AltShiftDelete · 03/02/2012 11:08

I'm troubled though, that the OP doesn't tell us what she did to make him think she was interested. If she had refused all contact from the the moment she found out he was married, i would be happier with her moral stance. She only felt guilty after searching facebook about his dead wife.

Something does make me feel uncomfortable about the OP motives too. And you're right a call to the regulatory body would sort out their stance.

oldwomaninashoe · 03/02/2012 11:36

I don't thik the OP has anything to gain by reporting him, in fact the shit hitting the fan will affect the lives of all the 3 adults involved and, more importantly the children, who have already suffered enough trauma with the illness and death of their Mother.

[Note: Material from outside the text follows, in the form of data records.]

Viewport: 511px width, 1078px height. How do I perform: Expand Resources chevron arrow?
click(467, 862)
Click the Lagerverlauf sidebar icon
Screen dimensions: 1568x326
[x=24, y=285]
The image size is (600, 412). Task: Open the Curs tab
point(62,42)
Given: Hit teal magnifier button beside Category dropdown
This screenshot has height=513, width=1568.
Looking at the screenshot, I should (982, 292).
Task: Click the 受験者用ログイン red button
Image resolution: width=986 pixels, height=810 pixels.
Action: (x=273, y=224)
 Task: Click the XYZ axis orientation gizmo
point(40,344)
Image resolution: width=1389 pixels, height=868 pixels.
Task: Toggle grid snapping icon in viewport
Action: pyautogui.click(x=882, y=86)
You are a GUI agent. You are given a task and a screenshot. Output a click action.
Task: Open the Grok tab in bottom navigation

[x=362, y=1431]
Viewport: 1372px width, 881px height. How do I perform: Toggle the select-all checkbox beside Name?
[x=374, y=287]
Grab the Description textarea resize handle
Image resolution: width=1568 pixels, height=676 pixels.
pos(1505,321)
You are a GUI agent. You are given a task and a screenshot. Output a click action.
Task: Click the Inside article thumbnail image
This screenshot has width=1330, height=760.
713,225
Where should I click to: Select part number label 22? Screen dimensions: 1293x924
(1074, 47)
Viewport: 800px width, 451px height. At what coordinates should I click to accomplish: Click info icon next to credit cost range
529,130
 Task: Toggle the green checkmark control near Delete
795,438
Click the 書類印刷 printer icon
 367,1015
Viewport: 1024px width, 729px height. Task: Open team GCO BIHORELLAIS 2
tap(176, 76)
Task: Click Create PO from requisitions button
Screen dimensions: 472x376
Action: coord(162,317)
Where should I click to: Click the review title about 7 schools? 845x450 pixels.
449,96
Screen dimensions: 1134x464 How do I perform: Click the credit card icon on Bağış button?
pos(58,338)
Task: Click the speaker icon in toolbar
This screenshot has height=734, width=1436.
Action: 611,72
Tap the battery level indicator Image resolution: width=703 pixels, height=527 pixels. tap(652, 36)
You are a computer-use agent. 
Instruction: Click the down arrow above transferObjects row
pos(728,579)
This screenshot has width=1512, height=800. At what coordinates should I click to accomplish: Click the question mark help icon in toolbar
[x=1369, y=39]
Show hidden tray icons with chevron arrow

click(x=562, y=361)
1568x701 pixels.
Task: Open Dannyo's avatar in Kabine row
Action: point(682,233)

The OP has ended the relationship and needs a bit of calm and space to "lick her wounds", she does not need the worry of possible Inquiry's/Ethic Commitee Hearings, neither do the Psycologists children need this, please think of them!!!

We don't know the bloke do we, yes he behaved badly , yes he probably got married again too quickly after being bereaved, but we don't know if he felt obligated to carry out his late wife's wishes, and its not what he really wants.

What I'm trying to say, its not all really very black and white is it, technically he didn't "date" a patient and it was after her DD's treatment had finished so although his behaviour was morally wrong was it legally wrong?

I dont think if the OP has finished the relationship, she should "reveal all" it will do HER no good whatsoever, and possibly there could be repurcussions that could cause her more hurt.

Whats more her friend, should butt out!

ilovemyteddy · 03/02/2012 12:40

OP said: "I will try and remain steadfast and not respond to any communication."

I know from experience how difficult it is to 'remain steadfast' in a situation like this, but never contacting him again or responding to any contact from him is the least you can do. You need to delete him from FB, delete phone numbers, e-mail addresses and any other means of communication that you have.

I agree with the posters who say that you should be wary of being labelled as a bunny-boiler if you tell his DW or his governing body and, although I think that he should be reported, part of me would be scared of the repercussions for you, particularly since you sound very vulnerable.

WRT telling DW I agree with MorrisZapp - it's not your place or duty to do so; it's his.

Good luck OP

Abitwobblynow · 03/02/2012 14:54

Please do not tell the wife, as a betrayed wife I would just like you to know that you would be taking something away from her forever. That is not her fault and that she did not cause, that was outside her knowledge and consent. And, really, she can do nothing about.

I think that he has outrageously breached his code of professional conduct, and that you should inform that body.

THAT is the boundary that will make this knob c**p his pants and not target vulnerable women again.